Tár y la excepcionalidad del éxito femenino

Mediante el retrato pormenorizado de una mujer que se comporta como el más tirano de los hombres, el guion -queriendo o, tal vez, sin querer- muestra cómo el éxito está reñido con la vida y sus exigencias materiales y afectivas más básicas. La gloria y el poder están reservados para los hombres en la medida en que su concepción social contraviene directamente los valores asociados a la feminidad, devaluados a causa de dicha asociación. En lo más alto no hay espacio para la empatía, la generosidad, la emocionalidad ni la ternura. La grandeza requiere individualidad y disciplina, está por encima de cualquier trivialidad y su único imperativo moral es la trascendencia.

Estos valores de universalidad y dignidad son aquellos en los que se educa a los hombres y exclusivamente a ellos se les presuponen. Las mujeres siempre serán ajenas a estos atributos porque para ellas están reservadas la subalternidad, la abnegación y la irrelevancia. Lo que las convierte en extrañas al éxito y merecedoras de la gloria solo en casos excepcionales.

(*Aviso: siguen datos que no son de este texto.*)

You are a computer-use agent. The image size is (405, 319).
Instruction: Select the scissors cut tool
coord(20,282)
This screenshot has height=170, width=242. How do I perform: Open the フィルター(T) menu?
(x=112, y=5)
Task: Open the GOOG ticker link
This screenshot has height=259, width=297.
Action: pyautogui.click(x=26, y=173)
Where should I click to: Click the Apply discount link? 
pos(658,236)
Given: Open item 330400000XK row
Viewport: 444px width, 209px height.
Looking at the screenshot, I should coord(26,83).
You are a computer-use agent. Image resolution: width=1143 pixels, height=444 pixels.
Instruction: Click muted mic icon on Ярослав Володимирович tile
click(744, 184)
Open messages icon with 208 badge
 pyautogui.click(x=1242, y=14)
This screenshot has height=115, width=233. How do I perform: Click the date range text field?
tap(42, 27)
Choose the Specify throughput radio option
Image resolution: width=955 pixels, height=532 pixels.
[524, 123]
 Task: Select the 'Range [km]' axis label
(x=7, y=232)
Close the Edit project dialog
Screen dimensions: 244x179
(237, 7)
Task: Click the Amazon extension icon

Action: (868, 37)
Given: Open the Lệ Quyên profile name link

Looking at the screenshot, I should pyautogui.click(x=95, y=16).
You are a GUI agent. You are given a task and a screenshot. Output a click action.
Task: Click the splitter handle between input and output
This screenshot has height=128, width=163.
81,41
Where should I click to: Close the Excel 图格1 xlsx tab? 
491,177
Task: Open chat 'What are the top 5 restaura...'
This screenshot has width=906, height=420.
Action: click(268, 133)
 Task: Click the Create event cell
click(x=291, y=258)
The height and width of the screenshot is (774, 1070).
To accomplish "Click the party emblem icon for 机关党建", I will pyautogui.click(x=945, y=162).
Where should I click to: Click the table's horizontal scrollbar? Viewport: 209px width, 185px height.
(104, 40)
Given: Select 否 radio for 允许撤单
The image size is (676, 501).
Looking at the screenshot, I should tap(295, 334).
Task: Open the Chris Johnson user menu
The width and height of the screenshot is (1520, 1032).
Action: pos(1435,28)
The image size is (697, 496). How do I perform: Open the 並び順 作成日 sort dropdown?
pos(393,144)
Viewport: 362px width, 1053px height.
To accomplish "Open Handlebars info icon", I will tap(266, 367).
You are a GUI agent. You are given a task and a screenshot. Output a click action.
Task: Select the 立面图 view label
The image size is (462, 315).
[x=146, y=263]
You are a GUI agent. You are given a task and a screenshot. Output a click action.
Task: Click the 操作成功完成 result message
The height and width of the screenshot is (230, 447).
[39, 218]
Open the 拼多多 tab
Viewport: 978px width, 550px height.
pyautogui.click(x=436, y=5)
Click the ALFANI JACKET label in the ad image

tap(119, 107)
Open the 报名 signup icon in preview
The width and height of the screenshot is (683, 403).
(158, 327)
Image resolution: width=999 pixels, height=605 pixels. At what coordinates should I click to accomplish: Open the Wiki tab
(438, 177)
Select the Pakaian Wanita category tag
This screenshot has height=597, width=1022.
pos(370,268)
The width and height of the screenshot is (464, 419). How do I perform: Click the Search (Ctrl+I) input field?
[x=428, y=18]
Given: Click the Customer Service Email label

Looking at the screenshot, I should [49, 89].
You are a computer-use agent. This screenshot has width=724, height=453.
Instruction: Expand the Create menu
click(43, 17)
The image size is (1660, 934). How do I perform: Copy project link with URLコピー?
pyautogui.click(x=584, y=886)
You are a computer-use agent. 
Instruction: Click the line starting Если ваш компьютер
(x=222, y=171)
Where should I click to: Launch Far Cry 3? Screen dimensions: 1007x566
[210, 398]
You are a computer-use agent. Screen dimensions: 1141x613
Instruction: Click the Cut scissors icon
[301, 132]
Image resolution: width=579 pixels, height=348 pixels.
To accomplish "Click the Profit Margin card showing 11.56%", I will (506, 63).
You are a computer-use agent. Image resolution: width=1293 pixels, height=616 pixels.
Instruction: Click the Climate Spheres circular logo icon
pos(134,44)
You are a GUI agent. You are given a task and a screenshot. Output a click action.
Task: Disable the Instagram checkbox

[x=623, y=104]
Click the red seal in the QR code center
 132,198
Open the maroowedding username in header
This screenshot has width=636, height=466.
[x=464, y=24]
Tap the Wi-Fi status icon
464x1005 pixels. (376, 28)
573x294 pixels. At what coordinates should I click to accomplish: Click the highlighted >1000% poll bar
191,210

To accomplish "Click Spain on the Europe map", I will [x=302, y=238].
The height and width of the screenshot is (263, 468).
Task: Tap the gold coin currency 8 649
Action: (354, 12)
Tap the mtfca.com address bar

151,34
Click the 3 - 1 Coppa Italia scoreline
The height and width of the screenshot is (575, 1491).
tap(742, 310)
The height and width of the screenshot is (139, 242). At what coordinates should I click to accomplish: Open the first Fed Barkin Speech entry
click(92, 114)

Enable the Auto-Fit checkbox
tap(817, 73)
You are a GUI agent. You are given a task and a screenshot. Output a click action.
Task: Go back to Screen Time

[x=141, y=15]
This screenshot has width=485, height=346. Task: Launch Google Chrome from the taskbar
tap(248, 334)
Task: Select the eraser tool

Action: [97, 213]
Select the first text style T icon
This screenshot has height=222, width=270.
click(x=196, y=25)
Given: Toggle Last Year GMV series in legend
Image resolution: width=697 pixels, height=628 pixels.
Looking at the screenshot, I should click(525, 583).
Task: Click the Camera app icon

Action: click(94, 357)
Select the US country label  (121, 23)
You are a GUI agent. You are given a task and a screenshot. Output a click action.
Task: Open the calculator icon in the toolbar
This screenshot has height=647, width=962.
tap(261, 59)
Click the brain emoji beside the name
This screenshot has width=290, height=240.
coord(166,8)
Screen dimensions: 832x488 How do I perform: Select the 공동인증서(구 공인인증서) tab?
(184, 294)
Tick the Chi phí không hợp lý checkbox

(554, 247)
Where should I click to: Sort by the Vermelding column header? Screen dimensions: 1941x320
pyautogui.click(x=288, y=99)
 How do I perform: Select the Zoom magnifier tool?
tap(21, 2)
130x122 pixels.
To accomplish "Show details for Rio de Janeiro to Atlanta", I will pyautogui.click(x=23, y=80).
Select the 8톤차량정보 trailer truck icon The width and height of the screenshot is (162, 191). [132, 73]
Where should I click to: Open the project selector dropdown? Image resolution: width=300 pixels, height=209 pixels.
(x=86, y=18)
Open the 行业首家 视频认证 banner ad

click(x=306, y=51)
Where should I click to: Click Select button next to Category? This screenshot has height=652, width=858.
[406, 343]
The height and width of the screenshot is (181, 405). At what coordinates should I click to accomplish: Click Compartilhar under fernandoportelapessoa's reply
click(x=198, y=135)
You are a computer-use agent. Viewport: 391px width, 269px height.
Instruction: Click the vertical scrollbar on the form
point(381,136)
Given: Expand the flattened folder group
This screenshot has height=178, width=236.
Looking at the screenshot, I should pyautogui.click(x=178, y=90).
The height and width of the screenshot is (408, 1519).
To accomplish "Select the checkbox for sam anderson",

Las escasas mujeres que forman parte de la genealogía humana se confunden con una rareza, la excepción a una regla pretendidamente biológica. Pero estas mujeres que consiguen escapar a la tiranía de su sexo e incorporarse a la mesa de los grandes hombres siempre serán consideradas como invitadas. Una circunstancia que las coloca en un estado permanente de vigilancia que les exige demostrar de forma constante y exagerada los méritos que las habilitan para permanecer en un espacio que se entiende como prestado.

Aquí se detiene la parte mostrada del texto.